Back in June, I hosted a workshop called Creativity and Spirituality. It was the third time I’d done the workshop, the first time for a fee, and only one person showed up. But she, a friend of mine, and I did the workshop anyway, and I learned something.
One of the questions I ask to the participants is, “What is your favorite thing to do instead of being creative?” I’d answered this question myself previously with Facebook, or TV, but in June, I got more specific and I believe to the heart of the matter – Reading about other people’s lives, instead of engaging in my own.
At the time, I was reading memoirs of people on spiritual/redemptive quests and memoirs of comediennes. I read about 5 in a month; I was voracious for them. How are other people engaging in their lives?
This morning, over my plate of eggs and toast, I heard the planes go by again and looked up – the small bi-planes that go over everyday, and I wrote, I want to fly a plane.
This is not a new thing. I think it every time they go overhead – I want to fly. I started to then write, you can’t make a living out of it, and that’s a west coast kind of --, and then I stopped myself, again like yesterday, and just let myself have it – I want to fly a plane. Who cares what for, whether it “works” in the scheme of success that we – I – try to mold everything to fit. I let myself have it, even in daydream, because I want it – not for money or for success, but because I know that I’d love it. Simply for the pleasure of it.
Am I allowed to do things simply for the pleasure of them – without an “end” in mind, without a need for it to be something more than simply pleasurable?
It occurred to me about my wanting to take math classes. About wanting to get an algebra book again, just to brush up, just because I want to. For someone who writes so much about art, etc., it may seem strange, but each time I’ve done “The Artist’s Way,” and answer the question, If you could take any five classes, what would they be?, I always wind up with “math” at the end of the list. As if sliding a note in under the rest of the homework, don’t look too closely, but I think I actually have an interest in something different.
I thought about it this morning, about math, and flying, and learning to play the guitar, not so I can play on stage, but so I can play all those Jewish camp songs I grew up singing – so I can play them for my brother and his kids, like my brother came to play them for me when he visited me in the hospital.
Can I learn to do something, simply because I want to?
I thought this morning about jobs. Professions. Careers. I thought about the desperate and insistent desire I’ve had to “do something” that fulfills me. Is that need as persistent now? With the whole “life and death” thing foremost, does it matter whether I feel complete at a job, or will it matter more that I did a page of algebra that day, simply because I wanted to?
Dunno.

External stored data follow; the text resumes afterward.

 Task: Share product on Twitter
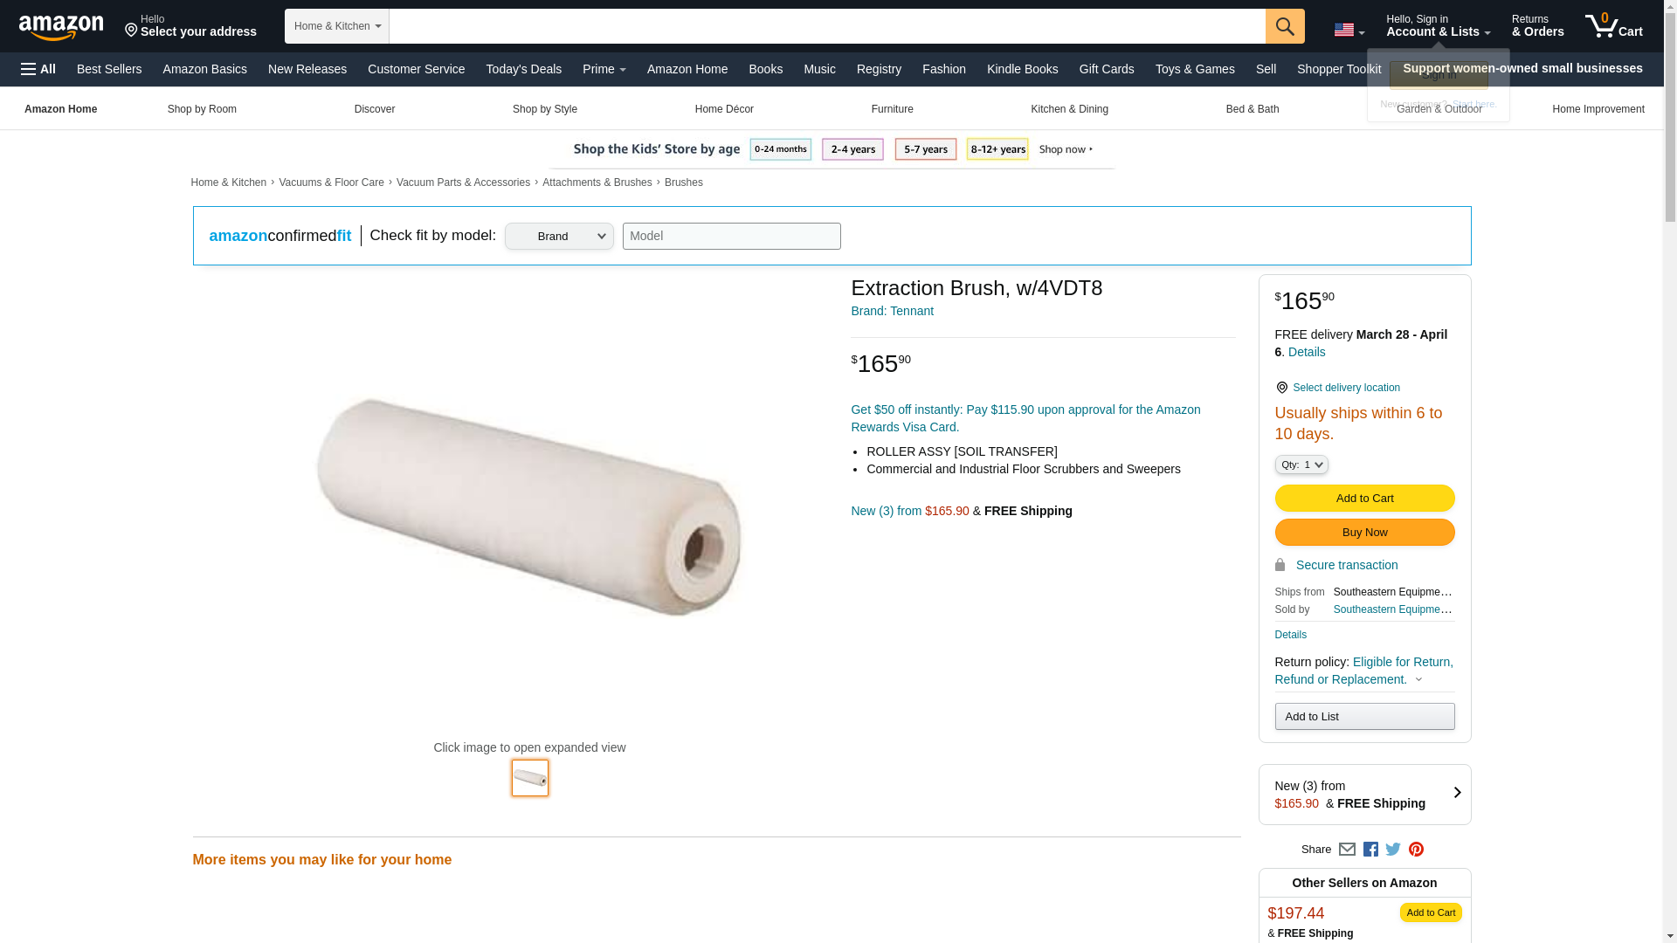[1393, 849]
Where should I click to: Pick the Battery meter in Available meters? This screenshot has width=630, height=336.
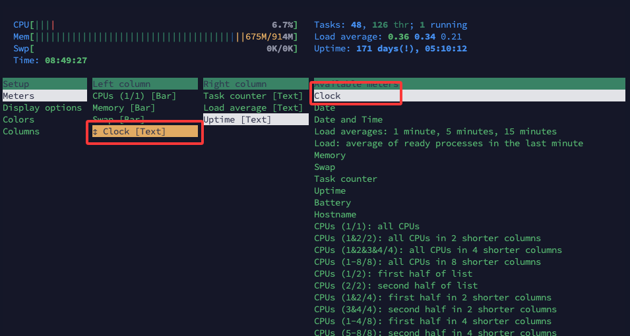[332, 203]
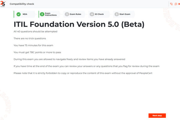Screen dimensions: 180x120
Task: Click the step 5 number circle
Action: pos(116,14)
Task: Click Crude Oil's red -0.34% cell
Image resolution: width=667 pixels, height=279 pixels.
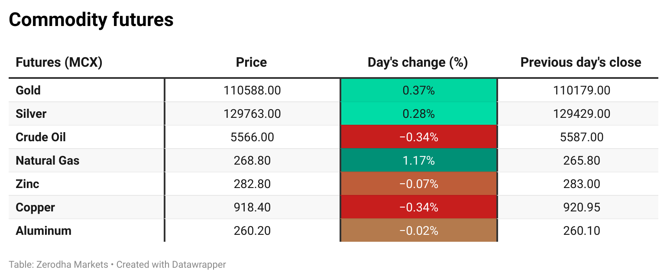Action: 418,137
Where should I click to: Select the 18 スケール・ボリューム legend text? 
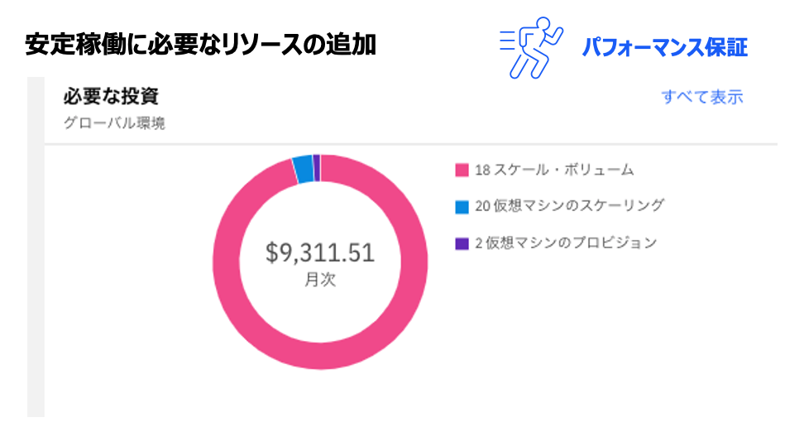(554, 170)
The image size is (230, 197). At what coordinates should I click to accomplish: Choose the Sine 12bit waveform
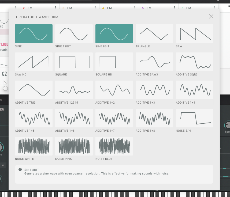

I imagine it’s a middle-ground, a gray area of the two. Data entry … cannot be my life. But, I reflected as well this morning: What do I know? What do I know about what can happen in life? I’m a just 31-year old MFA graduate with Leukemia living 3,000 miles from my closest relative in one of the most dynamic areas of the country. Not exactly what I thought would happen when I was 16.
My point is that I am finding wiggle room between what I am doing with my life and what I am doing IN my life. What I am doing for a living versus how I am living.
I can’t tell you how much I appreciate my little studio apartment now. I’ve always valued it, it’s made my gratitude lists, but after being in a claustrophobic, beeping, fluorescent-lit hospital room, this place is like the Taj Mahal. I have a kitchen! Who cares about lack of counter space.
Things that were for granted are not as much, right now. I realize this gratitude itself will ebb and flow as life comes in and out. But, for now, I realize that I want to be IN my life differently. I may not be making Frida Kahlo art, but I want to do more than read about others’ lives (all the time – I make NO promises about not reading memoirs!). But, if I want to read Stephen Hawking’s Universe In a Nutshell simply because I’ve always wanted to, isn’t that worth doing?